Preliminary discussion of character sets (5)

xiaoxiao2021-03-06  49

Original link:

http://www.eygle.com/special/nls_character_set_05.htm

Originally published in the ITPUB Technology Series "Oracle Database DBA Special Technology Jing", which is strictly prohibited to reprint this article without permission.
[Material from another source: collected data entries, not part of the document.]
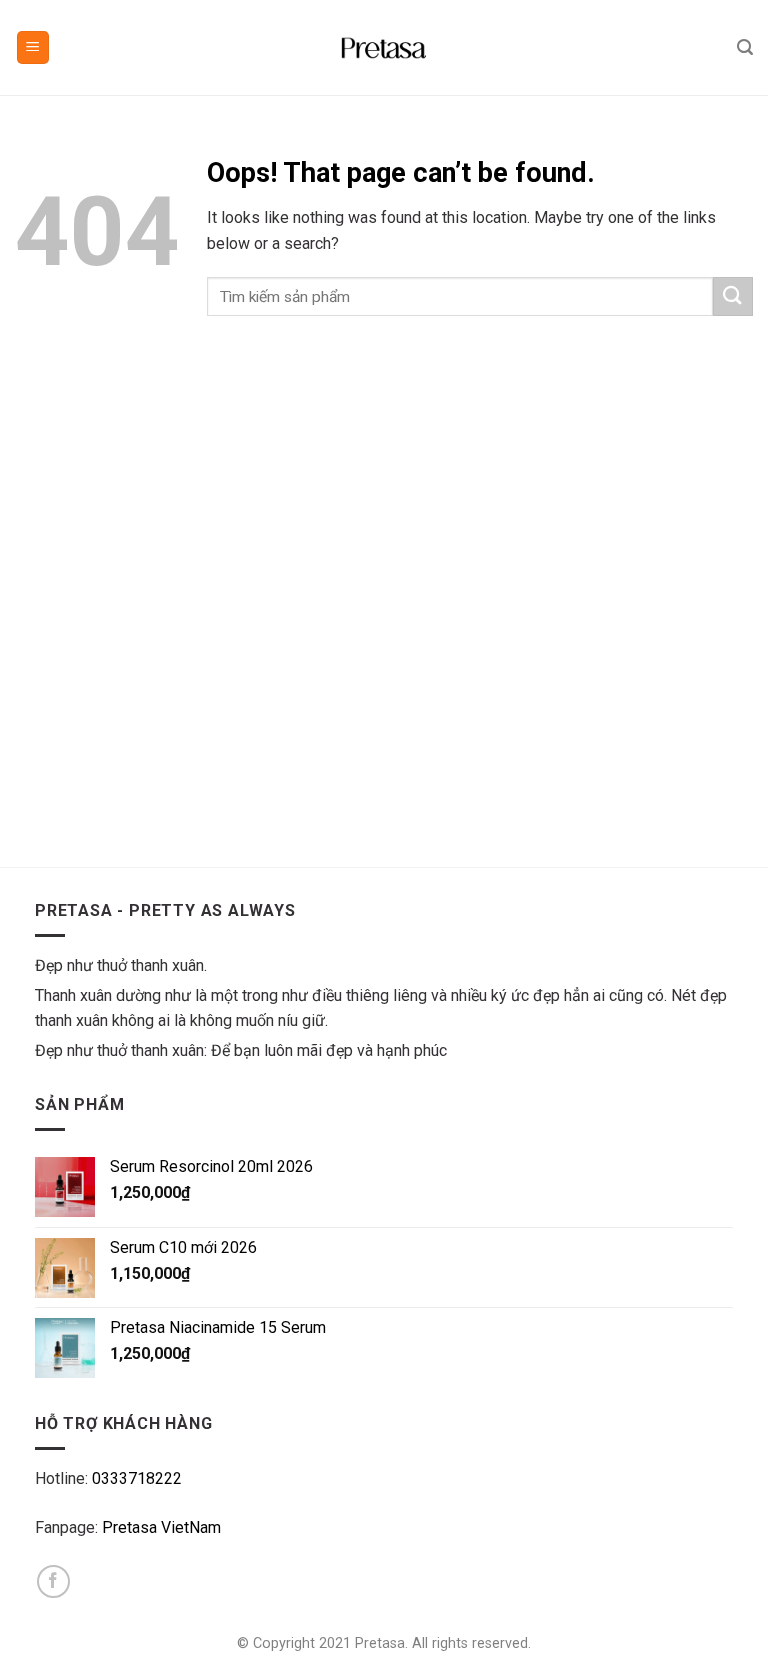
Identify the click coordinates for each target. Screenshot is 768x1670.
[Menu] (33, 47)
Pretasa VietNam (161, 1527)
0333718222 (137, 1478)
We know that in the export file, we record the character set ID of the exported used, by viewing the 2nd, 3rd bytes of the export file header, we can find the 16-en-generated character set ID, on Windows, we can use UltraEdit Open the DMP file to see its export character set ::

On UNIX we can view:

CAT Expdat.dmp | OD -X | HEAD

Oracle provides standard functions, converts character set names and ID:

SQL> SELECT NLS_CHARSET_ID ('zhs16gbk') from dual;

NLS_CHARSET_ID ('zhs16GBK')

----------------------------

852

1 row selected.

SQL> SELECT NLS_CHARSET_NAME (852) from DUAL

NLS_CHAR

------------

ZHS16GBK

1 row selected.

Ten reformed conversion hexadecimal:

SQL> SELECT TO_CHAR ('852', 'XXXX') from Dual;

TO_CH

-----

354

1 row selected.

In response to the 2nd and 3rd bytes of the above figure, we know that the exported file character set is zhs16GBK.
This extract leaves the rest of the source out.